If multiple VP cards or Groundskeepers are gainable per turn, or the decks are reliable enough to play all/most of their Groundskeepers every turn, the split will probably play a huge role in the outcome of the game and should be prioritized accordingly.

While Groundskeeper increases point ceiling without decreasing deck capability, it doesn’t do anything to increase capability. You should usually build your deck to be as good as it’s ever going to be (other than points you’ll score) before you start buying Groundskeepers.

At the same time, mind the split. On boards good for Groundskeeper, they will often pile out, and sometimes it’s worth delaying other deckbuilding to make sure you get enough of them. Whether or not the split matters, and how much you can afford to lose it by are very game-specific, but usually come down to how impactful each copy will be (which comes back to number of gains and deck reliability).

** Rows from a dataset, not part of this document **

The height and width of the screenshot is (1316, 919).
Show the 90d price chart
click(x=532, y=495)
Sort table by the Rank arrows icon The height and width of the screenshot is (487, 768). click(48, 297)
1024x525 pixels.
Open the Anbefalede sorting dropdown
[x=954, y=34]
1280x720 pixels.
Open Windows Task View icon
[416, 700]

Playing Groundskeeper Games: A Field Guide to Aggressive Gardening

Keeping Groundskeeper in Check With Pressure:



When deciding how to play around Goundskeeper and how to interpret your win condition at any given point, consider the following.
Firstly, given enough time, having/playing more Groundskeepers pretty much always wins because of how they raise your point ceiling. Secondly, Groundskeeper’s greatest practical advantage is scoring (delayed) points without making your average turn worse.

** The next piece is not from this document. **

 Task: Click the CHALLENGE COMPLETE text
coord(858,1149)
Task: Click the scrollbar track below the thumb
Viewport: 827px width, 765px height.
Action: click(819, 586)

It should come as no surprise then that a Groundskeeper deck’s greatest threat is endgame pressure. In other words, Groundskeeper doesn’t have its usual advantages if the game is over (or close to it) by the time  you have to put VP in the deck, or at least have it there for very long.
 In the rare situation it’s possible to empty Provinces over the course of a couple of turns (a la a “megaturn” like with Bridge Trolls or Horn of Plentys), Groundskeepers might not have time to pay off. That’s an extreme example to illustrate the point that Groundskeeper gets worse the less time it has to build up and score points.

Understand though, that ignoring Groundskeeper to pressure piles is an “all-in” proposition-- if you can’t make good on that threat and end the game before someone gaining Groundskeepers has time to catch up, they will likely outscore you.

How Many Groundskeepers do I want? Mirror Versus Non-Mirror:

In a vacuum, you want all of them, as many as you can get. But as with every other aspect of the card, there are some considerations.
The earlier advice of playing with and against pile pressure applies to Groundskeeper mirror matches as well. If both players are going for Groundskeeper, the pile usually empties and always gets low. Even when the split is important, a three-pile ending is something to watch out for before you gain the last one.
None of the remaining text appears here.